Весь фильм Драйвер — это попытка поймать воздух времени, когда все его действующие лица были молодыми. Хохмы, рассказываемые ими, из разряда тех историй, которые происходили со всеми нами. В каждой эпатирующей общество компании был человек, который делал событие из ничего, а из этого события — искусство. Кто-то из нас обязательно расхаживал по своему городу в длинном пальто и с красным цветком. Кто-то раскрашивал свои футболки. Кто-то делал свое собственное «телевидение» про свою компанию. Кто-то доводил до ума звук своей группы притащенным за пять минут до концерта с улицы артефактом (у Баския это была огромная картонная коробка, из которой он играл на кларнете). Чушь, игра, шутка, анекдот, политический мусор, телевидение, философские цитаты, реклама — идеальное месиво для молодой культуры. Вот только когда она приходит в нужное время и в нужное место, происходит взрыв. Так было в Нью-Йорке конца 1970-х, так было в Ленинграде и Москве 1980-х. Очень способствует экономический кризис — в США до середины 1980-х галерейный бизнес шел на спад и выставки молодых устраивали сами молодые, да еще где ни попадя, часто просто на улицах. Зато к ним мог приехать сам Йозеф Бойс, да и «Фабрика» Энди Уорхола блистала не так далеко, попрекаемая за свою буржуазность, но вожделенная донельзя.

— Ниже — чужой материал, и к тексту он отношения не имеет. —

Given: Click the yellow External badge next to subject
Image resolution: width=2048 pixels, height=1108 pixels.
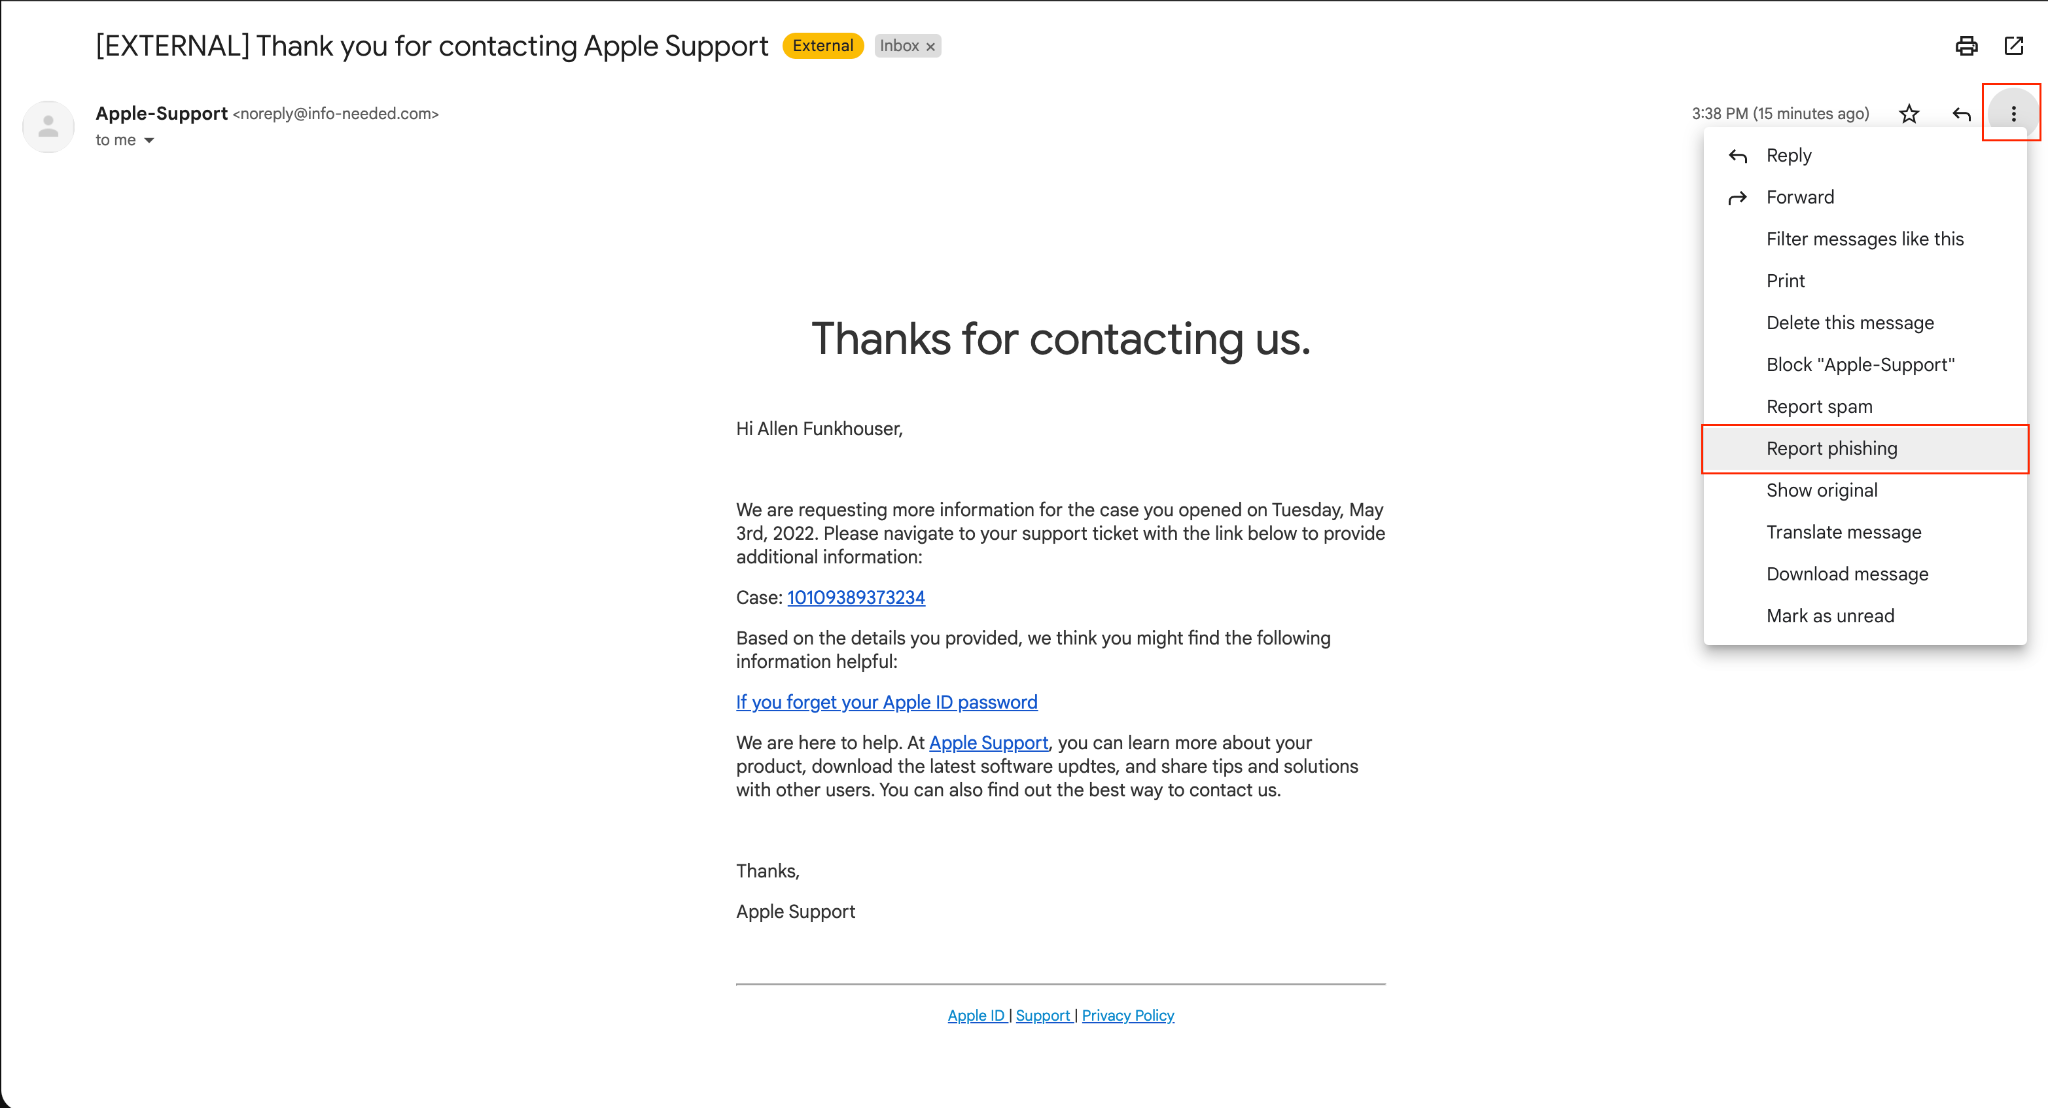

Баския в этом фильме не столько человек, сколько водоворот, в который попадало все, что было сутью существования таких, как он. Это художник абсолютной экспрессии и попыток ткнуть окружающий мир носом в реальность. Его негритянские атлеты, черепа, пляшущие человечки, буквы, слова, призывы, костюмы от Армани, измазанные краской,— все это можно и нужно считывать и как нарратив тоже. Но Драйвер в своем фильме старается обойтись без этого. Ее Баския — это пронесшийся по Манхэттену ветер и нежность, которую он оставил к себе в близких. Один из последних в фильме монологов заканчивается фразой: «В какой-то момент он отчалил, и было понятно, что он не вернется назад…» Она бьет наотмашь — мы заем, как это бывает, мы переживали это с Цоем или Мамышевым-Монро. Самые талантливые «отчаливают» ужасно рано. И можно, конечно, писать книги о том, с какими великими их стоит поставить рядом. И надо писать, и уже пишут. Но сначала обязательно надо снять такой фильм — о любви и нежности, об улыбке и походке человека, которого мы потеряли.